To do: Scan the material and copy out each line where the word "Click" occurs.

Task inputs:
•••••

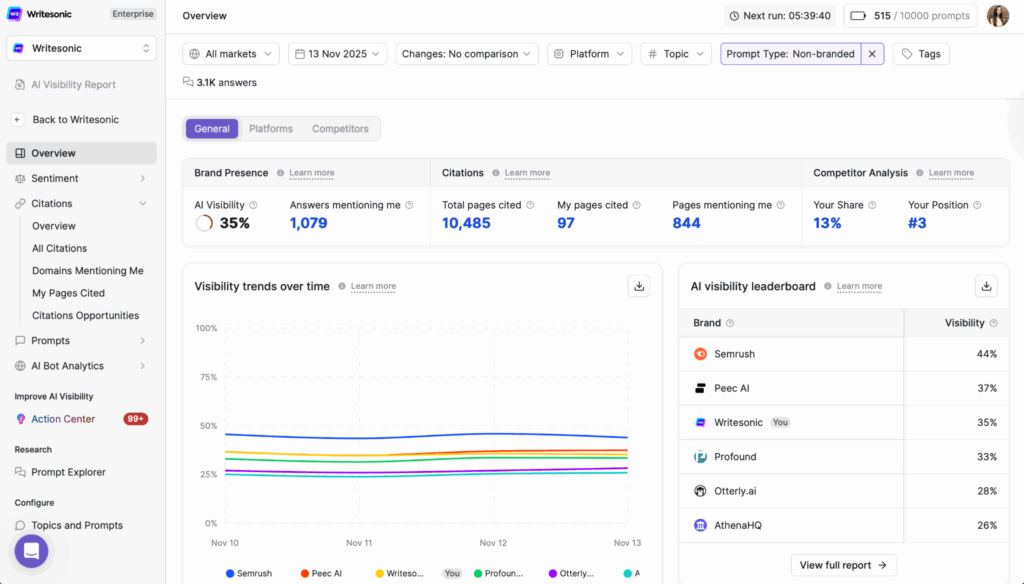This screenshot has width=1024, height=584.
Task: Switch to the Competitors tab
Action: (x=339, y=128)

•••••

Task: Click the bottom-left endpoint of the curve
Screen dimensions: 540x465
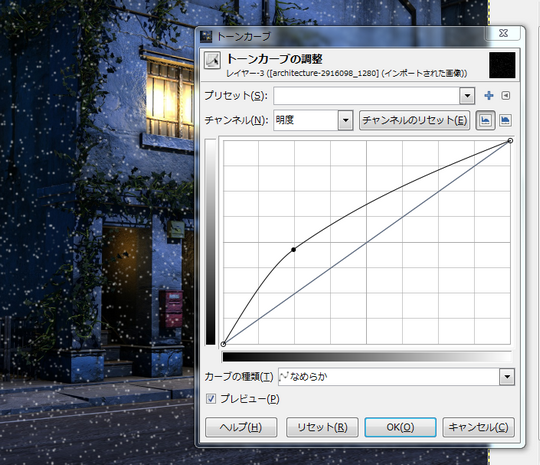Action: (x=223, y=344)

•••••

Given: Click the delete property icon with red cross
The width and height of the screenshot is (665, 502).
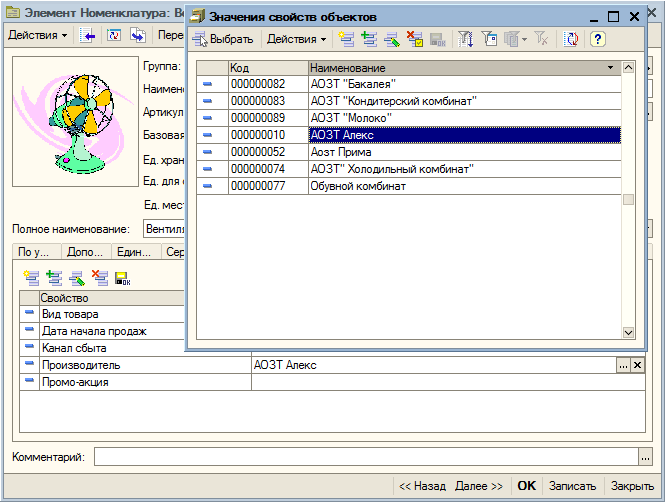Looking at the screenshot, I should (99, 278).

•••••

Task answer:
Task: Click the bottom-left endpoint of the curve
Given: Click the delete property icon with red cross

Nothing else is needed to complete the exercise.